Answer these questions using the episode page about Gen Z and 12-step groups:
1. Who hosts The Recovered Life Show?
2. Which recovery period does he contrast with today's TikTok-saturated landscape?
3. What two things does he say "changed 12-step groups forever"?

EXTRACT TO READ
------------------------------------
Is Gen Z Killing 12 Step Groups?Is Gen Z Killing 12 Step Groups?
The Recovered Life Show
Damon Frank questions whether Gen Z’s open, online approach to sobriety is damaging 12-step traditions or renewing them. He contrasts past anonymity with today’s public recovery culture and suggests younger generations may actually be helping 12-step groups evolve for the future.
15:53•16 Sept 2025
Is Gen Z Killing 12-Step Groups or Keeping Them Alive?
Episode Overview
- Gen Z and the pandemic have permanently changed how 12-step groups operate and are perceived.
- Anonymity is less common today, with many people choosing to "recover out loud" on social media.
- Greater openness has reduced stigma and increased awareness, but can also confuse newcomers about what a true 12-step meeting is.
- AA, NA and similar groups did not create sobriety itself; they organised existing spiritual and recovery principles in an accessible way.
- Rather than destroying 12-step groups, Gen Z’s approach may carry these programmes into the next century by widening the conversation.
“Not only is Gen Z not killing 12-step groups, I think they're going to take 12-step groups into the next 100 years.”
What drives someone to seek a life without alcohol when the old rules around anonymity are crumbling? This episode of The Recovered Life Show tackles that question head-on as host Damon Frank asks, with a mix of curiosity and humour, "Is Gen Z killing 12-step groups?" Drawing from a recent Slate article on Gen Z sobriety and #Sobertok, Damon contrasts the early 1990s recovery scene with today's TikTok-saturated landscape.
Back then, most people didn’t walk into work or a first date and announce, "By the way, I'm sober." Now, younger people openly say, "I think I struggle with alcohol" online, and Damon admits, "there is something beautiful about that." You’ll hear him wrestle with tradition versus change: has public recovery and social media "shattered" anonymity, or simply pushed 12-step groups to evolve?
Damon acknowledges that Gen Z and the pandemic "changed 12-step groups forever," making recovery more visible while sometimes blurring the lines between proper 12-step meetings and casual online chats that might confuse newcomers. He also challenges older generations’ sense of ownership over sobriety, pointing out that AA and NA didn’t invent the desire to get sober—they organised and "packaged" universal spiritual and recovery principles in a way that was accessible and almost free.
TikTok creators, he suggests, might just be doing a modern version of the same thing. By the end, Damon lands on a bold conclusion: "Not only is Gen Z not killing 12-step groups, I think they're going to take 12-step groups into the next 100 years." The episode speaks to anyone in recovery who’s wondered if going public helps or harms, and to those curious about how sober culture is changing.
Where do you sit on the anonymity versus visibility question?
------------------------------------
DATA FOR REVIEW
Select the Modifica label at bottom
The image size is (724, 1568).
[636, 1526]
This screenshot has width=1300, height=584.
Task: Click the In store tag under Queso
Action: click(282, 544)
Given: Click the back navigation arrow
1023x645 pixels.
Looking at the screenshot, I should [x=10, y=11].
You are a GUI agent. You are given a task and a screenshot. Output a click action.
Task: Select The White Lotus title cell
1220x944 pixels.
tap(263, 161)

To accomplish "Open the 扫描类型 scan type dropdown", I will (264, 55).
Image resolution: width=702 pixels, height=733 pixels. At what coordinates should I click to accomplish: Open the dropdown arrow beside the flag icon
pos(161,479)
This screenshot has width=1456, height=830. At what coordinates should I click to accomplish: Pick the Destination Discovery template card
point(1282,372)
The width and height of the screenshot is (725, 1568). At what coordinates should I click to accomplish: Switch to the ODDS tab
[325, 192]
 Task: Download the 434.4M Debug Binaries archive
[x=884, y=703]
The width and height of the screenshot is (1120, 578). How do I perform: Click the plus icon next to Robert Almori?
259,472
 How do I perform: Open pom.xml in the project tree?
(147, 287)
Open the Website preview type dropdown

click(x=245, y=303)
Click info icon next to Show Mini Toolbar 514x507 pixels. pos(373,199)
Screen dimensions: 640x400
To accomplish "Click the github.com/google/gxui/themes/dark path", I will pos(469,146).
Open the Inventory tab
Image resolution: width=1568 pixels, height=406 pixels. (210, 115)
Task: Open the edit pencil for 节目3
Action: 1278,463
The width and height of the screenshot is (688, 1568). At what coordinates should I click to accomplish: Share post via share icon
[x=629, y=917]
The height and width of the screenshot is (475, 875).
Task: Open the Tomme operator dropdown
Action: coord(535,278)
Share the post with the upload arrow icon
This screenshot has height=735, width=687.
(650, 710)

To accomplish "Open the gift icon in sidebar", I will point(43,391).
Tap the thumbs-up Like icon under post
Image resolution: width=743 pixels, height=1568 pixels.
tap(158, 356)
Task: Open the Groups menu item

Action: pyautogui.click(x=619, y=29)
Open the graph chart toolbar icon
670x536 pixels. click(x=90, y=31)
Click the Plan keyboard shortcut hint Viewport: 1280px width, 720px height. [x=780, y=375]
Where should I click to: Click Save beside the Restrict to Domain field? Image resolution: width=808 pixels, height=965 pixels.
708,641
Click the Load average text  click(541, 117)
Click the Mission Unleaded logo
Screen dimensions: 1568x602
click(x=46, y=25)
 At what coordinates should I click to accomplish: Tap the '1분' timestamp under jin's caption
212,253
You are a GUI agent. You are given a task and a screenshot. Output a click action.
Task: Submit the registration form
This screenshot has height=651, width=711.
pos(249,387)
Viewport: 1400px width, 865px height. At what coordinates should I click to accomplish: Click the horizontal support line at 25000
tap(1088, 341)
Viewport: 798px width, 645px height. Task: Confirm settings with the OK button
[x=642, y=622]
------------------------------------
REPLY TO THE TASK
1. Damon Frank
2. The early 1990s recovery scene
3. Gen Z and the pandemic